# Jason Mitchell House



## ATA BOY (Feb 14, 2007)

Does anyone have any comments on the Jason Mitchell 2 man house? How does it compare to the new Otter?


----------



## bontop2 (Feb 21, 2006)

I bought the Jason Mitchell X2 last year and love it! There is not an icehouse on the market that compares to it. I shopped em all before purchasing. You will not be disapointed!


----------



## glesner (Jul 2, 2012)

The fabric is well designed no frost build up on inside doesn't rattle in the wind. Good idea before you use on is waterproof it. Although you don't have need to sat through a serious rain storm in it high and dry.


----------



## AdamFisk (Jan 30, 2005)

How does it compare to the comparable sized Otter Pro Xtreme Thermal ????

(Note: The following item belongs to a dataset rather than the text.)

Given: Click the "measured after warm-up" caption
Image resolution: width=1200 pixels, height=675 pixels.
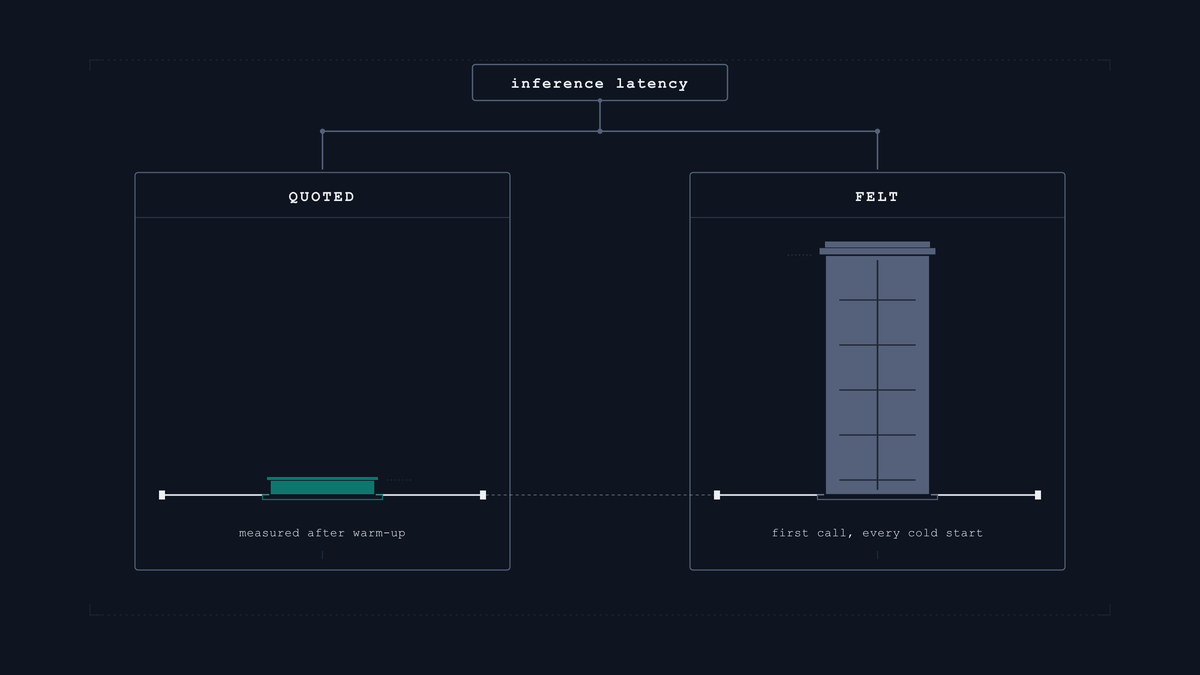Looking at the screenshot, I should click(322, 533).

http://www.reedssports.com/Product/prod ... 32&pc=4175


----------



## ATA BOY (Feb 14, 2007)

AdamFisk said:


> How does it compare to the comparable sized Otter Pro Xtreme Thermal ????
> 
> http://www.reedssports.com/Product/prod ... 32&pc=4175


That is what I am asking?


----------



## AdamFisk (Jan 30, 2005)

ATA BOY said:


> AdamFisk said:
> 
> 
> > How does it compare to the comparable sized Otter Pro Xtreme Thermal ????
> ...


Touche.....I wasn't paying attention apparently...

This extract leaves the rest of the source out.